Yesterday’s announcement by the central bank takes the total QE level to £375 billion, but the monetary policy committee (MPC) decided to hold interest rates at 0.5 per cent.

PricewaterhouseCoopers economist Dr Esmond Birnie said: “The decision to restart QE is not unexpected, but it is unlikely to be effective by itself in supporting economic growth and indeed may even hold back a much needed fall in inflation.”

He said the MPC should concentrate on getting inflation back down to its target of two per cent.

Meanwhile, Saga director general Dr Ros Altmann accused QE of benefiting the banks and not the economy.

“With a double dip recession, falling bank lending, large numbers of unemployed and rising borrowing costs, we must questions whether QE has had the desired effect and in fact, through its impact on annuity rates and pension funds, whether QE may have actually damaged growth,” she said.

“We have been urging the Bank to hold off further QE until there had been a thorough assessment of its impact on our economy.
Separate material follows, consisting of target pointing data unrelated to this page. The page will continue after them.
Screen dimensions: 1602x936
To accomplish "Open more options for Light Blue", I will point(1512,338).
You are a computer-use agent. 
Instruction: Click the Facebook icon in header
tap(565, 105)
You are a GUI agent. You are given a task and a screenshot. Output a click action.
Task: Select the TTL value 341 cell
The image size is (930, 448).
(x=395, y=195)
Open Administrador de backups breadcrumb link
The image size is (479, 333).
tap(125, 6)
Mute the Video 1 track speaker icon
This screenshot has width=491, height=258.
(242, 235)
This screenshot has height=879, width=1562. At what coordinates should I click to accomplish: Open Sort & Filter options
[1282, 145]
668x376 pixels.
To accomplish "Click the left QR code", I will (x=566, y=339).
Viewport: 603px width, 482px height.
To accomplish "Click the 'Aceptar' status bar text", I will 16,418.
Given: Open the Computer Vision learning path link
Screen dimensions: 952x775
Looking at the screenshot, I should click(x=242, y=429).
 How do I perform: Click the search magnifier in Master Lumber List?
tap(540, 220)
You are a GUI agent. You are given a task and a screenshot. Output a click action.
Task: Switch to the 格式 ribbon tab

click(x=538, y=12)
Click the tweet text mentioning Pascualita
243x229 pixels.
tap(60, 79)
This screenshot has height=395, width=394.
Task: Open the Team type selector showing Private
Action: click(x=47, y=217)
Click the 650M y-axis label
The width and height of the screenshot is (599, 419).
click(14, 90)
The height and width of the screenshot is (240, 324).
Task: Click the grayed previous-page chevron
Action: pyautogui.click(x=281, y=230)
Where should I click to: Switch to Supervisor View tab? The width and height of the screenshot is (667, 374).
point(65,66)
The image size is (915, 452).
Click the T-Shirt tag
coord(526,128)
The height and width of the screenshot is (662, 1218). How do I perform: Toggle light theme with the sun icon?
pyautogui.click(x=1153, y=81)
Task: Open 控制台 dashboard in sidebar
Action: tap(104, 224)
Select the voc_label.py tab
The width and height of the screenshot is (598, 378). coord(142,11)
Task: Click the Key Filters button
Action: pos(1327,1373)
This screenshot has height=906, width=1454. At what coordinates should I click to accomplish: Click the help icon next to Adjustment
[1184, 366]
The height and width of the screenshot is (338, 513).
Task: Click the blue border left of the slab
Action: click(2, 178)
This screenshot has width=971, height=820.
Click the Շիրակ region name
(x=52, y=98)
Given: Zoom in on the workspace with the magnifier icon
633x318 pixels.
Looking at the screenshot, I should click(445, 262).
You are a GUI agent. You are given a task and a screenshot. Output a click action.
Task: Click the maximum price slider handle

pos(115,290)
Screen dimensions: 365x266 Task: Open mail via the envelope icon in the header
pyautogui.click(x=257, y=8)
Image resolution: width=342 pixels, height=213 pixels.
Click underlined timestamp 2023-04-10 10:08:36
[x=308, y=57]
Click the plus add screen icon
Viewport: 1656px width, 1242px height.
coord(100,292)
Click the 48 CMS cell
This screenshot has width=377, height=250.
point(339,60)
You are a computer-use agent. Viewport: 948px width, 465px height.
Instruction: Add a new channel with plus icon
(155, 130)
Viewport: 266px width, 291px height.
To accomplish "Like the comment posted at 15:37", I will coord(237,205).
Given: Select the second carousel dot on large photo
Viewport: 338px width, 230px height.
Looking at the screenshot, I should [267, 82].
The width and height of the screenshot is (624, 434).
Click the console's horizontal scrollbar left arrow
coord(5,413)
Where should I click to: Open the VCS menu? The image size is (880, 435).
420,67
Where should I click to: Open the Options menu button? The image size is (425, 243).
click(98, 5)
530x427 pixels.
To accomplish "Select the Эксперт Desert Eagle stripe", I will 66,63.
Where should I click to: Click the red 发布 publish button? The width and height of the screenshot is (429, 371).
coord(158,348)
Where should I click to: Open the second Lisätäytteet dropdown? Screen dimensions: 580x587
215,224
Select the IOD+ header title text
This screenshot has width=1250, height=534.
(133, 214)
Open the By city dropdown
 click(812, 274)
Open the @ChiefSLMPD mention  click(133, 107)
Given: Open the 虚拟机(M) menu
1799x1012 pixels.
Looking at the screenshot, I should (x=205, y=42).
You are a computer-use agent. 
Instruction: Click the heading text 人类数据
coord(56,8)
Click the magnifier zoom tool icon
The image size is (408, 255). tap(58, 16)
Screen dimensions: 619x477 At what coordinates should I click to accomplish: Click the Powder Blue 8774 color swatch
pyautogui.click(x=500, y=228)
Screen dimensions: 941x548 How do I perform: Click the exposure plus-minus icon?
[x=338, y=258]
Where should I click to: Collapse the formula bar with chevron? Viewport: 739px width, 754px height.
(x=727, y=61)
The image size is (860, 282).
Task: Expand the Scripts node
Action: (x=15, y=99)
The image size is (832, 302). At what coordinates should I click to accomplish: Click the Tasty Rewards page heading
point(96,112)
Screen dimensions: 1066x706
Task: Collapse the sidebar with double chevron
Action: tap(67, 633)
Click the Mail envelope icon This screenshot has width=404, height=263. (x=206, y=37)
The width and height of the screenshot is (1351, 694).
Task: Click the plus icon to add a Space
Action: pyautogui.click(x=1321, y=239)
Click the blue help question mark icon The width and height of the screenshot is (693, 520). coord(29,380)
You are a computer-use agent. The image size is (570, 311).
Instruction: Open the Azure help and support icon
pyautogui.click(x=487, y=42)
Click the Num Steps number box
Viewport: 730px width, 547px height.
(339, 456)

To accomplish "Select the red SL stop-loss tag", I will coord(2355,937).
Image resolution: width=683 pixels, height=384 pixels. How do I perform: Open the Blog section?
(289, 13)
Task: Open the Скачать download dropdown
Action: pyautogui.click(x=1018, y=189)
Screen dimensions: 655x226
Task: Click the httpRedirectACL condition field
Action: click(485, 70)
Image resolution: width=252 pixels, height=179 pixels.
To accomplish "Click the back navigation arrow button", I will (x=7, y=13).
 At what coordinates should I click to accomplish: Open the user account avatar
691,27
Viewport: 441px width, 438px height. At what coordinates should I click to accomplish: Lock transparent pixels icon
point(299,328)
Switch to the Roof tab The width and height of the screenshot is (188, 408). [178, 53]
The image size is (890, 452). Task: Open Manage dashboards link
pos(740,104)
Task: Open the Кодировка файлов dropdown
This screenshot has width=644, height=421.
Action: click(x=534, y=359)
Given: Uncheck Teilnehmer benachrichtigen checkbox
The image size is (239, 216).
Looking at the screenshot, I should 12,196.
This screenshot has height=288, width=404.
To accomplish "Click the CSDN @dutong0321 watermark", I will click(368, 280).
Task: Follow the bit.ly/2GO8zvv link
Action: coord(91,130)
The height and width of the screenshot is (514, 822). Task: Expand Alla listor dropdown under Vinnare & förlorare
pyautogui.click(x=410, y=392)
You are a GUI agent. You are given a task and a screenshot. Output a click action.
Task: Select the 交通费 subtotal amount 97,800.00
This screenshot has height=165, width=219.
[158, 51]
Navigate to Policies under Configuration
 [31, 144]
We are deeply disappointed that it has ploughed on regardless.”

She added: “The Bank of England needs to stand back and examine whether this policy, which it has always admitted is just an ‘experiment’, is working.”

Retirement income specialists MGM Advantage also warned that annuity rates were likely to fall further following the decision to pump a further £50 billion into the economy via QE.

Andrew Tully, the group’s pensions technical director, said: “Annuity pricing is determined by a number of factors, including the yields available on UK gilts.

“This latest round of QE, hot on the heels of the £50 billion announced in February, will further impact gilt yields and will therefore drive down annuity prices. The current uncertainty in the Eurozone may also keep gilt yields low.”

But Ray Boulger of independent mortgage adviser John Charcol said it would have been a major surprise if the MPC had not voted to increase QE by at least £50 billion.

Referring to the base rate remaining at 0.5 per cent, he added: “Current indications are that the Bank rate will remain very low for an even longer extended period than expected only a month ago.

“It is partly as a result of this expectation that the cost of fixed rate mortgages has fallen.

“However, tracker rates have remained largely unchanged and as a result the premium one has to pay for interest rate security over a period as long as five years is now again low enough to make five year fixed rates an attractive option for many borrowers.”